Data for locating described items
>>>>

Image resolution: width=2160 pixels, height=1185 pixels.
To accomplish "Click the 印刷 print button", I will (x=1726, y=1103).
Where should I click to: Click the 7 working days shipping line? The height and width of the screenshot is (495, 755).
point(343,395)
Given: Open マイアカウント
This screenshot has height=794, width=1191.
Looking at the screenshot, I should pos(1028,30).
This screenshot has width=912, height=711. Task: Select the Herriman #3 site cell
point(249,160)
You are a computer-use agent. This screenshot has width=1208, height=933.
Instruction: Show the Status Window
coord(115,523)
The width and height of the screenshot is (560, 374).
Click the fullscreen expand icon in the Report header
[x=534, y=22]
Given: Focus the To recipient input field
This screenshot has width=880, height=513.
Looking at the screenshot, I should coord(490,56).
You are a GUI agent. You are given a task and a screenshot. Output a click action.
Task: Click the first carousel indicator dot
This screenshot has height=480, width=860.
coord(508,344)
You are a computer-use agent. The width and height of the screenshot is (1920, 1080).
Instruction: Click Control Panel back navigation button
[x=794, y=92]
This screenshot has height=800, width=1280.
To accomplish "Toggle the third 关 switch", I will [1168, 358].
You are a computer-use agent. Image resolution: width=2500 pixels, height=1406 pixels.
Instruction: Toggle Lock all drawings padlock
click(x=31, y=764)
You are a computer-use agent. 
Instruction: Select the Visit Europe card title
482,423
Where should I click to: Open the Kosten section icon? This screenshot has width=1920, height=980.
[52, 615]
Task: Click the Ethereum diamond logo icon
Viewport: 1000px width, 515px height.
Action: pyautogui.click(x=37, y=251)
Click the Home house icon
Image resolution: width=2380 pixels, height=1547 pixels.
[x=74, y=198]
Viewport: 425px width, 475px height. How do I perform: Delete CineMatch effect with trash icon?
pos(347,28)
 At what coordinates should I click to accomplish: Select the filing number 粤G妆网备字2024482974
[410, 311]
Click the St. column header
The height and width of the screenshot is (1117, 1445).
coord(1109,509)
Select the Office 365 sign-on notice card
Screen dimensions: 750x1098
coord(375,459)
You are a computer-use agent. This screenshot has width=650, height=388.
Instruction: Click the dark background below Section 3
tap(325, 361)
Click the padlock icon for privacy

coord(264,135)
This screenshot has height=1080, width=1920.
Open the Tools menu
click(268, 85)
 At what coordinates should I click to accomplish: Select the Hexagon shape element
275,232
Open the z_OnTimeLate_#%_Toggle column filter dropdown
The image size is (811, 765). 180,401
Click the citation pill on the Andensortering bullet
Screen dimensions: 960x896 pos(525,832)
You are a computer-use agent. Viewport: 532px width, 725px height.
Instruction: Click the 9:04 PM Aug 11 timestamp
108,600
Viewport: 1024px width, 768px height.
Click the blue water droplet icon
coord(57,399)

<<<<

* _Description of the task_:
Please rewrite the data above, replacing every "computer-use agent" with "screen assistant" and leaving everything else unchanged.

* _Output for this task_:
Image resolution: width=2160 pixels, height=1185 pixels.
To accomplish "Click the 印刷 print button", I will (x=1726, y=1103).
Where should I click to: Click the 7 working days shipping line? The height and width of the screenshot is (495, 755).
point(343,395)
Given: Open マイアカウント
This screenshot has height=794, width=1191.
Looking at the screenshot, I should pos(1028,30).
This screenshot has width=912, height=711. Task: Select the Herriman #3 site cell
point(249,160)
You are a screen assistant. This screenshot has width=1208, height=933.
Instruction: Show the Status Window
coord(115,523)
The width and height of the screenshot is (560, 374).
Click the fullscreen expand icon in the Report header
[x=534, y=22]
Given: Focus the To recipient input field
This screenshot has width=880, height=513.
Looking at the screenshot, I should coord(490,56).
You are a GUI agent. You are given a task and a screenshot. Output a click action.
Task: Click the first carousel indicator dot
This screenshot has height=480, width=860.
coord(508,344)
You are a screen assistant. The width and height of the screenshot is (1920, 1080).
Instruction: Click Control Panel back navigation button
[x=794, y=92]
This screenshot has height=800, width=1280.
To accomplish "Toggle the third 关 switch", I will [1168, 358].
You are a screen assistant. Image resolution: width=2500 pixels, height=1406 pixels.
Instruction: Toggle Lock all drawings padlock
click(x=31, y=764)
You are a screen assistant. 
Instruction: Select the Visit Europe card title
482,423
Where should I click to: Open the Kosten section icon? This screenshot has width=1920, height=980.
[52, 615]
Task: Click the Ethereum diamond logo icon
Viewport: 1000px width, 515px height.
Action: pyautogui.click(x=37, y=251)
Click the Home house icon
Image resolution: width=2380 pixels, height=1547 pixels.
[x=74, y=198]
Viewport: 425px width, 475px height. How do I perform: Delete CineMatch effect with trash icon?
pos(347,28)
 At what coordinates should I click to accomplish: Select the filing number 粤G妆网备字2024482974
[410, 311]
Click the St. column header
The height and width of the screenshot is (1117, 1445).
coord(1109,509)
Select the Office 365 sign-on notice card
Screen dimensions: 750x1098
coord(375,459)
You are a screen assistant. This screenshot has width=650, height=388.
Instruction: Click the dark background below Section 3
tap(325, 361)
Click the padlock icon for privacy

coord(264,135)
This screenshot has height=1080, width=1920.
Open the Tools menu
click(268, 85)
 At what coordinates should I click to accomplish: Select the Hexagon shape element
275,232
Open the z_OnTimeLate_#%_Toggle column filter dropdown
The image size is (811, 765). 180,401
Click the citation pill on the Andensortering bullet
Screen dimensions: 960x896 pos(525,832)
You are a screen assistant. Viewport: 532px width, 725px height.
Instruction: Click the 9:04 PM Aug 11 timestamp
108,600
Viewport: 1024px width, 768px height.
Click the blue water droplet icon
coord(57,399)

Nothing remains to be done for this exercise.